The isReMaterializable flag does make a difference on a variety of test programs. The recently committed remat.ll test case demonstrates how stack usage is reduce and a unnecessary lw/sw can be removed. Stack usage in the Proc0 function in dhrystone reduces from 192 bytes to 112 bytes.

For the sake of completeness, this patch also implements RISCVRegisterInfo::isConstantPhysReg. Although this is called from a number of places, it doesn't seem to result in different codegen for any programs I've thrown at it. However, it is called in the rematerialisation codepath and it seems sensible to implement something correct here.

@apazos, @mgrang, @sabuasal: could you please check the workloads you reported before indicated spilling of trivial values to ensure this patch addresses those.

Diff Detail

Repository
rL LLVM

Event Timeline

asb created this revision.Apr 27 2018, 5:21 AM

@asb Thanks for the patch. I tested this on our internal workload and it gave us ~44 bytes savings. However, instead if we mark all ALU insts as isReMaterializable then we get ~226 bytes savings:

let hasSideEffects = 0, isReMaterializable = 1, mayLoad = 0, mayStore = 0 in
class ALU_ri<bits<3> funct3, string opcodestr>
    : RVInstI<funct3, OPC_OP_IMM, (outs GPR:$rd), (ins GPR:$rs1, simm12:$imm12),
              opcodestr, "$rd, $rs1, $imm12">;

Note: Marking ALU insts in addition to ADDI and LUI as isReMaterializable still gave us only ~44 bytes savings.

asb added a comment.Apr 27 2018, 1:17 PM

@asb Thanks for the patch. I tested this on our internal workload and it gave us ~44 bytes savings.
However, instead if we mark all ALU insts as isReMaterializable then we get ~226 bytes savings:
Note: Marking ALU insts in addition to ADDI and LUI as isReMaterializable still gave us only ~44 bytes savings.

Hi Mandeep - thanks for taking a look. I'm a bit confused, which of the above 3 statements is true?

mgrang added a comment.EditedApr 27 2018, 1:30 PM
In D46182#1081552, @asb wrote:

@asb Thanks for the patch. I tested this on our internal workload and it gave us ~44 bytes savings.
However, instead if we mark all ALU insts as isReMaterializable then we get ~226 bytes savings:
Note: Marking ALU insts in addition to ADDI and LUI as isReMaterializable still gave us only ~44 bytes savings.

Hi Mandeep - thanks for taking a look. I'm a bit confused, which of the above 3 statements is true?

Sorry for not being clear enough. This patch alone gives us 44 bytes. Internally, I had tried a patch which just marks ALU insts as isReMat and that gave us 226 bytes.

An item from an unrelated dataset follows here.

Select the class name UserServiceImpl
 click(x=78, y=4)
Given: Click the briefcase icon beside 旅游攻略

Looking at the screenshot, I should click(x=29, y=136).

But combining the two patches still gives us only 44 bytes.

So I digged a bit more and it seems the degradation in code size comes from marking LUI as isReMaterializable. This results in repeated load zero for our workload:

lui x10, 0

So in your patch if I simply remove LUI isReMat (and keep ADDI isReMat) then I get 226 bytes (without my ALU patch).

asb added a comment.Apr 27 2018, 1:44 PM

Sorry for not being clear enough. This patch alone gives us 44 bytes. Internally, I had tried a patch which just marks ALU insts as isReMat and that gave us 226 bytes. But combining the two patches still gives us only 44 bytes.

So I digged a bit more and it seems the degradation in code size comes from marking LUI as isReMaterializable. This results in repeated load zero for our workload:

lui x10, 0

So in your patch if I simply remove LUI isReMat (and keep ADDI isReMat) then I get 226 bytes (without my ALU patch).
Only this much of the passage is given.